Agonists activate pathways involved in adaptive immune responses, while adjuvants activate those involved in innate immune responses.
NK cell therapy
As part of the innate immune system, NK cells recognize and attack anything that appears to be abnormal, unlike T cells that respond only to a specific antigen on the surface of a foreign cell. This broad action makes NK cells an attractive choice for cellular immunotherapies.
Several clinical trials are underway using NK cells collected from peripheral blood, umbilical cord blood, or generated from stem cells. Some researchers are testing the use of unmodified NK cells, while others are engineering NK cells in various ways.

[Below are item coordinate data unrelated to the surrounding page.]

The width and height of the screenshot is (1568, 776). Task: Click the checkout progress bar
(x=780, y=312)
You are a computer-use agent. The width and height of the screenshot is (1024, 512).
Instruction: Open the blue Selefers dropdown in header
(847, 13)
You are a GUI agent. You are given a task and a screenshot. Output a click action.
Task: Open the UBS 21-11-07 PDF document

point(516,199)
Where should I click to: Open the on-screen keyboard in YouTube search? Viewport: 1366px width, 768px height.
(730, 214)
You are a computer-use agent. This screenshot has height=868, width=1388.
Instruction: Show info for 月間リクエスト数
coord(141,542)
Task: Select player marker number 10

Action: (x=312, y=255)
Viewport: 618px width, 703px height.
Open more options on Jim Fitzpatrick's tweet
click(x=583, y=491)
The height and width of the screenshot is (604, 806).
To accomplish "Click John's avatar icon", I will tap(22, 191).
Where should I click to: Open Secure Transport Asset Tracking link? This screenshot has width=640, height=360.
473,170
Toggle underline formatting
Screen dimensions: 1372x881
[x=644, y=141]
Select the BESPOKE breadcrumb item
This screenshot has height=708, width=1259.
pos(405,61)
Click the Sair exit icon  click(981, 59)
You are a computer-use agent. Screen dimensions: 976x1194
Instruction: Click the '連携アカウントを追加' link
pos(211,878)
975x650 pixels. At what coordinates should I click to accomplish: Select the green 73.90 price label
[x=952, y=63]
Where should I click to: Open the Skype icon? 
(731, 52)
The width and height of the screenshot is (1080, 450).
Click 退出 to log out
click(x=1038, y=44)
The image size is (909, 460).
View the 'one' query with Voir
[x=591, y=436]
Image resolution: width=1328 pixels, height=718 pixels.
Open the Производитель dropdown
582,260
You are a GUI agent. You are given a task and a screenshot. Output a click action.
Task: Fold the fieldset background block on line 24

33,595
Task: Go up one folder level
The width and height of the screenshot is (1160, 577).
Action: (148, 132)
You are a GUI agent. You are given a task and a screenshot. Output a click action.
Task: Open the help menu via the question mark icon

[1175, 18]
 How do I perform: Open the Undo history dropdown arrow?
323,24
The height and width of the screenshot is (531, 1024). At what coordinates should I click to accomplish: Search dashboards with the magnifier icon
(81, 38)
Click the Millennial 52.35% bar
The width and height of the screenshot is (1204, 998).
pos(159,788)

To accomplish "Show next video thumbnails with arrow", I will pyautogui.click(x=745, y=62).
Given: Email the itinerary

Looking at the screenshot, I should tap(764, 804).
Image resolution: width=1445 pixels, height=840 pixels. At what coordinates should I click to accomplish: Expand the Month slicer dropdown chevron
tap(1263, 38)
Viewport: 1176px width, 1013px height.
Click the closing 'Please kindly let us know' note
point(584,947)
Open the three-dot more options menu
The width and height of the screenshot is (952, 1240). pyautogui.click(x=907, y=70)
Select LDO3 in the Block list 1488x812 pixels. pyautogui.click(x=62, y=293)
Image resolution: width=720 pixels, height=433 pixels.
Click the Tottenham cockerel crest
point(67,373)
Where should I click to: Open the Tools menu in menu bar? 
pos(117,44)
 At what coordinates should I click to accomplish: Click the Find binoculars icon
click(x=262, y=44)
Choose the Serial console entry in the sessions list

CARs have been added to NK cells in order to make them more effective at targeting cancer cells while sparing healthy cells. Genes coding for a protein that encourages NK cells to divide faster and live longer have been engineered into the cells. So far, NK cells do not appear to cause any of the significant toxicities associated with CAR T cell therapy, such as graft-versus-host disease.
Personalized neoantigen vaccines
Tumors often over-express normal antigens, but can also express new antigens that arise as a result of mutations. These are called neoantigens and are not found on any of the body’s healthy cells.
Neoantigen vaccines that precisely target a patient’s tumor cells without affecting healthy cells are currently being developed, and their efficacy is being investigated in clinical trials.